Scarlet Ibis: This nervous and wary South American species was introduced in Florida and is unmistakable with its bright scarlet plumage, pink skin on face, pink bill and red legs. Black primaries are seen only in flight. Often breeds with the White Ibis producing various shades of pink offspring.
Range and Habitat
Scarlet Ibis: South American species introduced in Florida either deliberately or by escaped birds. Prefers shallow marshy areas and cypress swamps as well as inland wetlands, pastures, lawns, and shallow ponds.
The Scarlet Ibis has a large range, estimated globally at 820,000 square kilometers.

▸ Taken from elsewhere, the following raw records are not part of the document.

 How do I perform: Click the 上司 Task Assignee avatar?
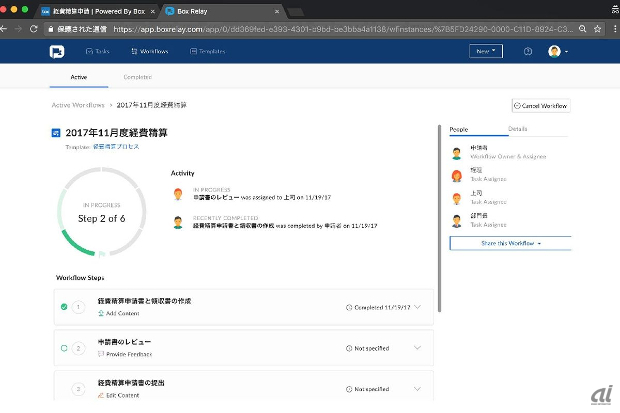click(x=457, y=198)
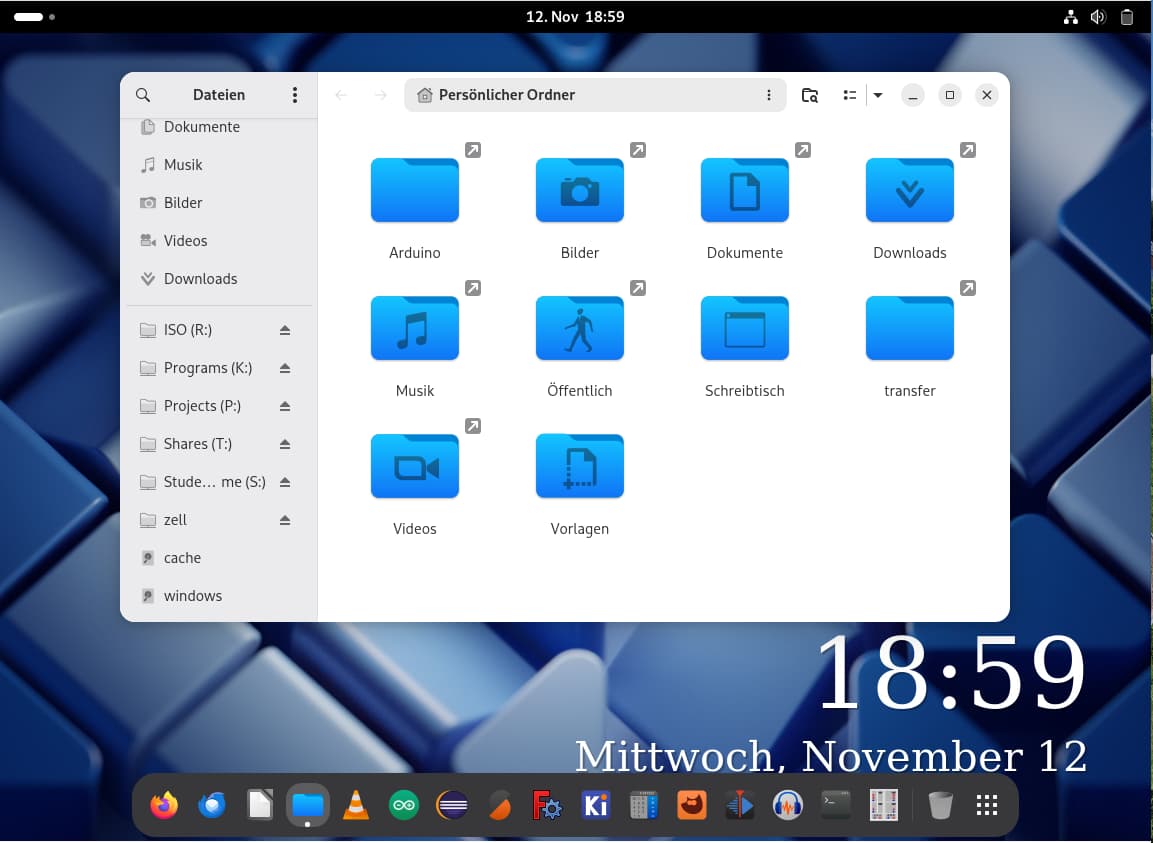
Task: Click the search icon in Dateien sidebar
Action: tap(143, 95)
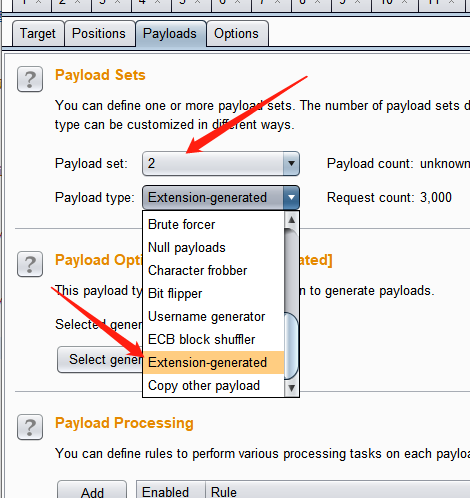Switch to the Target tab

pos(38,34)
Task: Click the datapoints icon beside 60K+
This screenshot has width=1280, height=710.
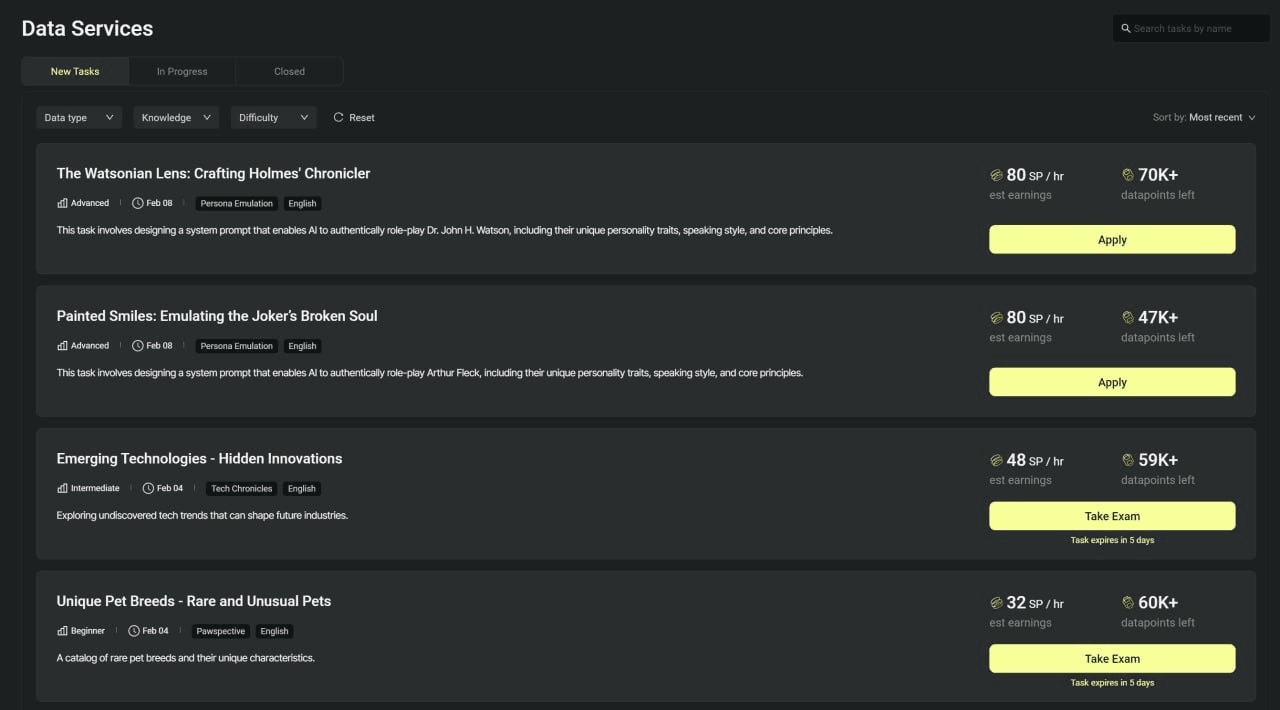Action: point(1128,602)
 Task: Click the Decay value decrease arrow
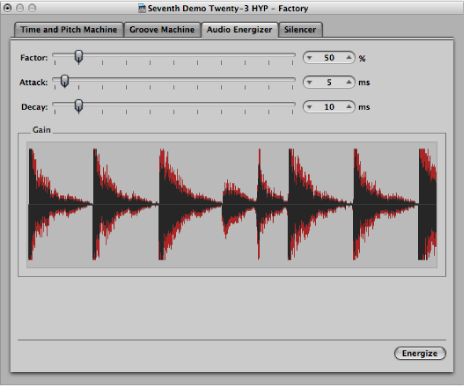pos(309,107)

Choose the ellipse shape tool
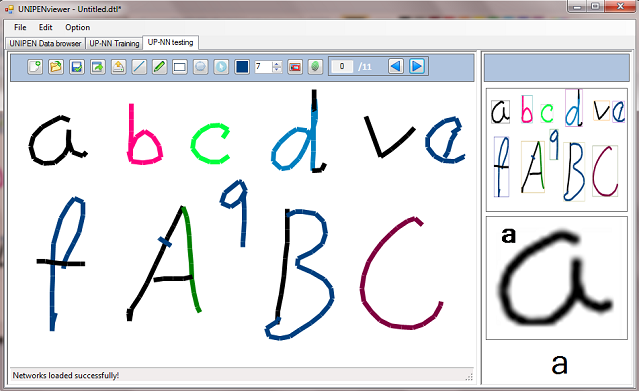click(x=201, y=66)
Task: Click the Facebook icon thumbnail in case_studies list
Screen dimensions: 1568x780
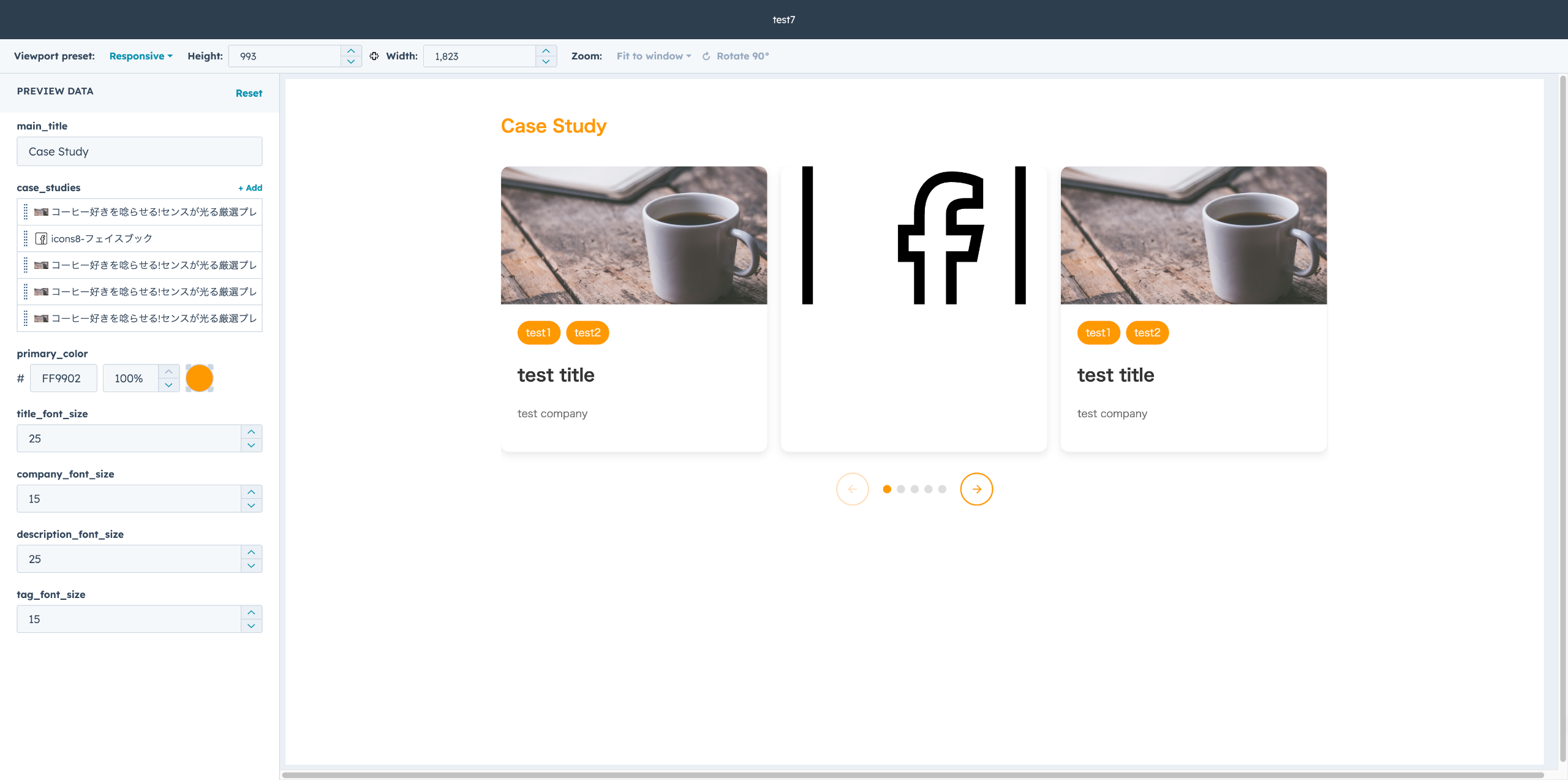Action: pos(41,238)
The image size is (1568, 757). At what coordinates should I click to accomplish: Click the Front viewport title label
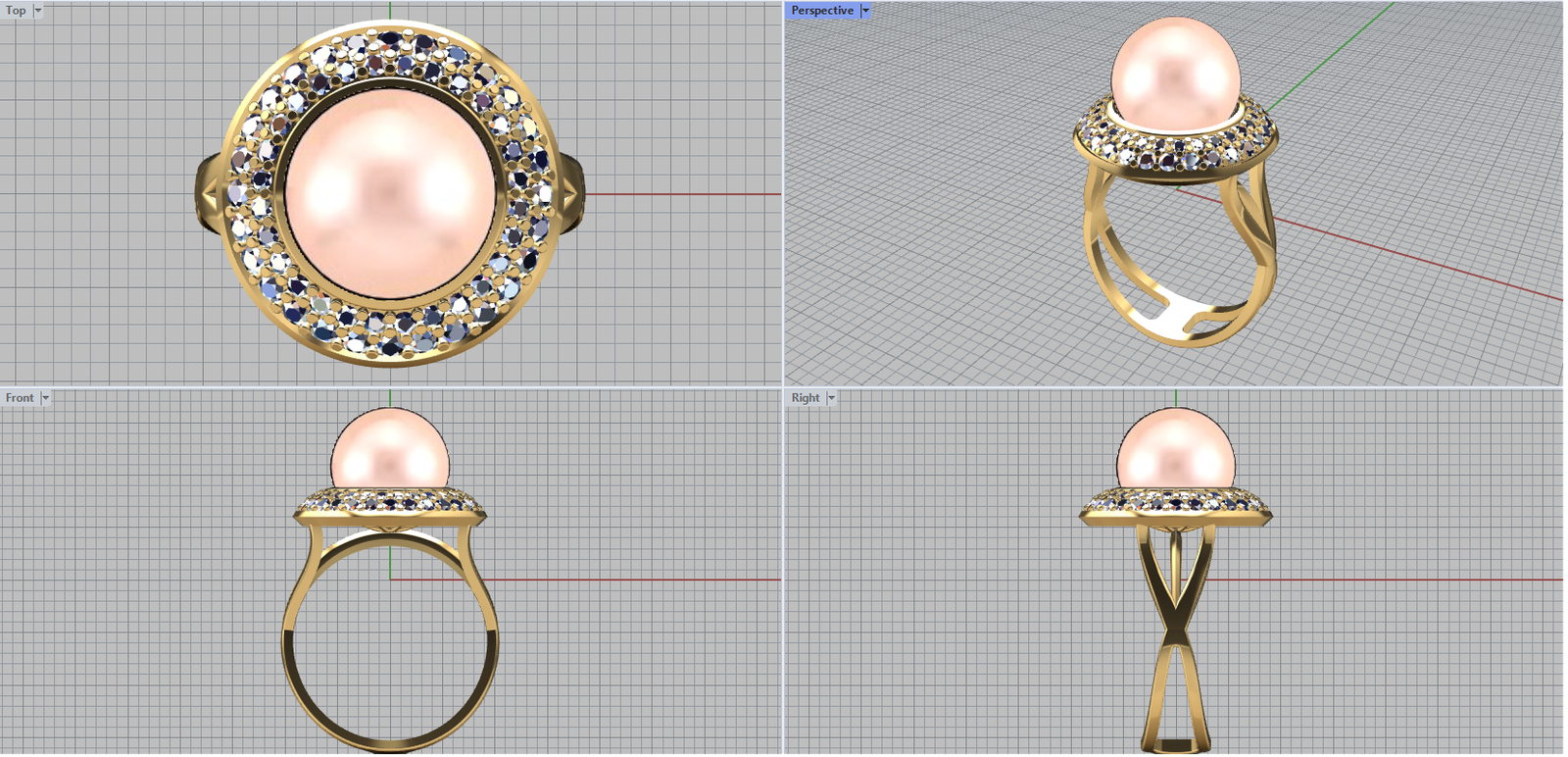tap(20, 398)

Native to Brazil, Argentina, Suriname, Colombia, French Guiana, Guyana, Netherlands Antilles, Venezuela, and Trinidad and Tobago, this bird prefers forest or wetland ecosystems. The global population of this bird is estimated at 100,000 to 150,000 individuals and does not show signs of decline that would necessitate inclusion on the IUCN Red List. For this reason, the current evaluation status of the Scarlet Ibis is Least Concern.
The Scarlet Ibis is the national bird of Trinidad and is featured on the Trinidad and Tobago coat of arms along with Tobago's national bird.
Their brilliant red plumage comes from pigments in the bodies of crustaceans on which it feeds.
Their life span is around 15 years in the wild and 20 years in captivity.
A group of ibises has many collective nouns, including a "congregation", "stand", and "wedge" of ibises.